Technique

Liquid level detection: how the tip knows where the surface is

Capacitive and pressure-based level detection let a liquid handler follow the meniscus, submerge just enough, and catch clots or empty wells. Here is how each works.

A tip that plunges to the bottom of every well drags liquid up its outside and carries contamination from well to well. A tip that never reaches the surface aspirates air and short-fills. Getting the depth right, well after well, in plates that are never filled to exactly the same height, is what liquid level detection is for. It lets the instrument find the surface, submerge the tip just enough, and follow the meniscus down as the volume drops.

Capacitive detection

Capacitive detection, often abbreviated cLLD, senses the change in electrical capacitance when a conductive tip touches a conductive liquid. It is fast, gentle, and works down to small volumes, which makes it the default for aqueous buffers and salt solutions. The catch is in the word conductive: it needs a conductive tip and a liquid that carries charge. Pure organic solvents, oils, and low-ionic liquids can be effectively invisible to it, and heavy foam can trigger a false surface.

Pressure-based detection

Pressure-based detection, pLLD, watches the pressure inside the channel as the tip descends. Contact with the surface produces a small, detectable pressure change regardless of whether the liquid conducts. That makes it the answer for solvents and other liquids capacitive sensing cannot see. It is generally less sensitive at very small volumes, so the two methods are complementary rather than interchangeable.
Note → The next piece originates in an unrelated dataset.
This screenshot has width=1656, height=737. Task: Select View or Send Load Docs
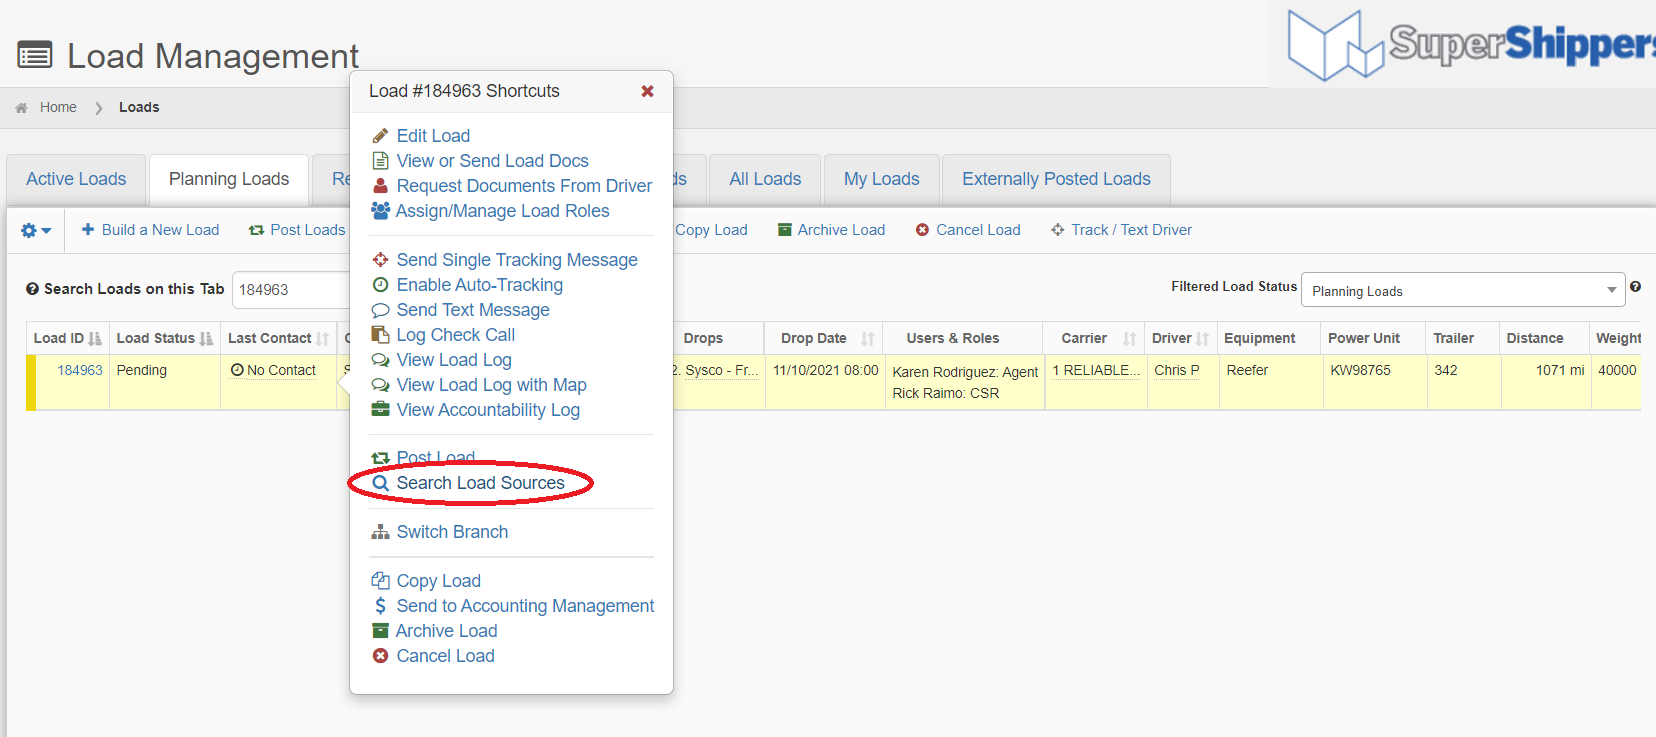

Monitored pipetting during the transfer

Some instruments keep watching pressure throughout the aspiration and dispense, not just at first contact. This monitored-pipetting mode turns the channel into a sensor for things that should not be happening: a clot that blocks flow, a tip that hit the bottom, a well that was empty, foam that broke the column. Instead of silently delivering the wrong volume, the run can flag or skip the offending transfer, which is the difference between catching a problem on the deck and finding it in your data a week later.
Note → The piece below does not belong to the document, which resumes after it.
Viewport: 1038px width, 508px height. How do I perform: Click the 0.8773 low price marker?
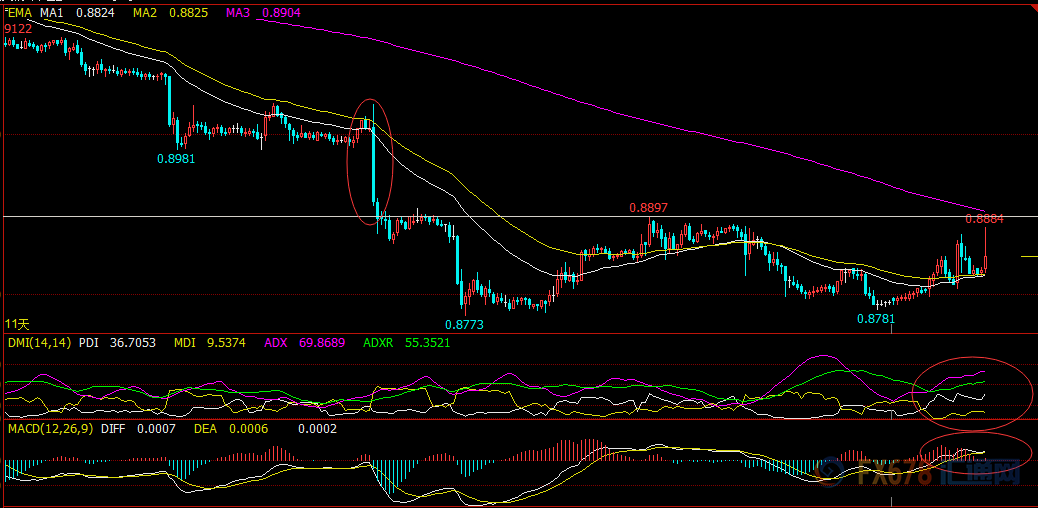[x=464, y=324]
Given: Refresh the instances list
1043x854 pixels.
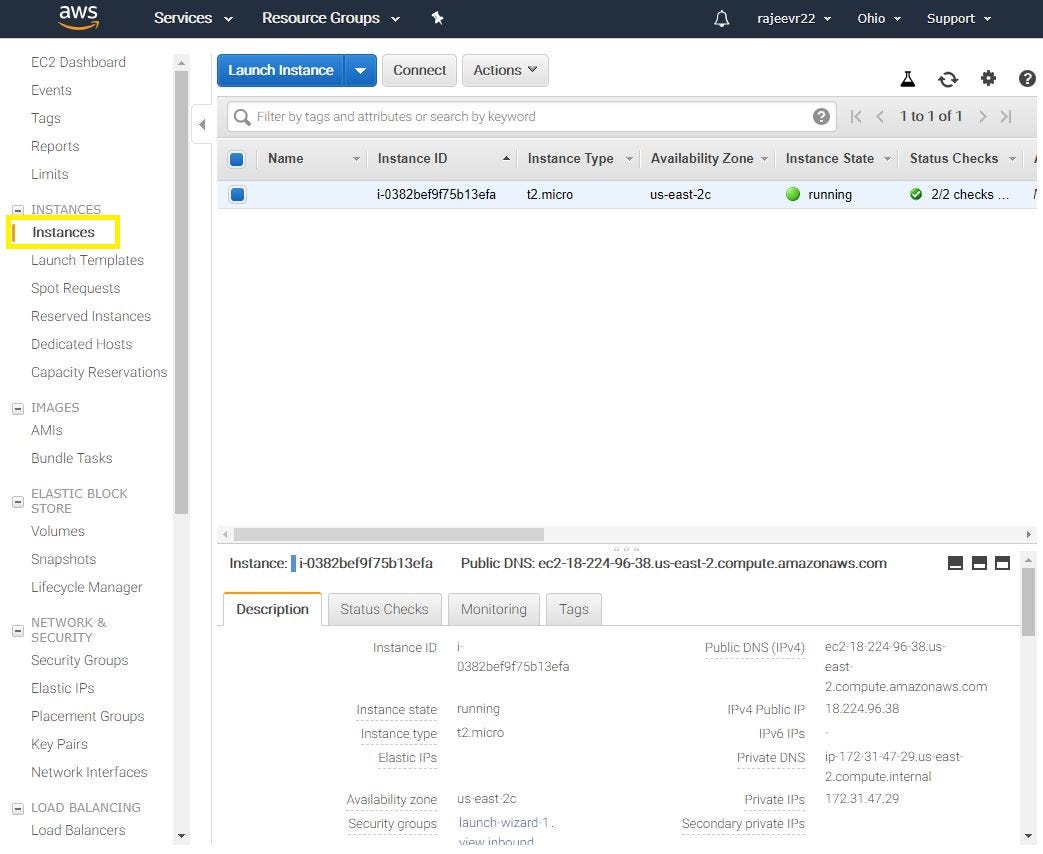Looking at the screenshot, I should coord(947,78).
What this means for your liquid class

Detection is not a separate setting bolted on beside the liquid class; it shapes several of its parameters.
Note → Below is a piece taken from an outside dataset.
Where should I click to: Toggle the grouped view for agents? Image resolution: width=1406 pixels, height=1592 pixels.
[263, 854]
  • Submersion depth: how far the tip sits below the detected surface. Too shallow and it sucks air as the level drops, too deep and it wets the outside and worsens carryover.
  • Surface tracking: whether the tip follows the meniscus downward during aspiration, which keeps submersion constant instead of drifting.
  • Detection method per liquid: aqueous classes lean on capacitive sensing, solvent classes often must use pressure sensing.
  • Error handling: what the class does when detection fails, from retrying to skipping to aborting.
Level detection is only as good as its match to the liquid. Confirm that your chosen method actually sees the liquid before you trust a class that depends on it.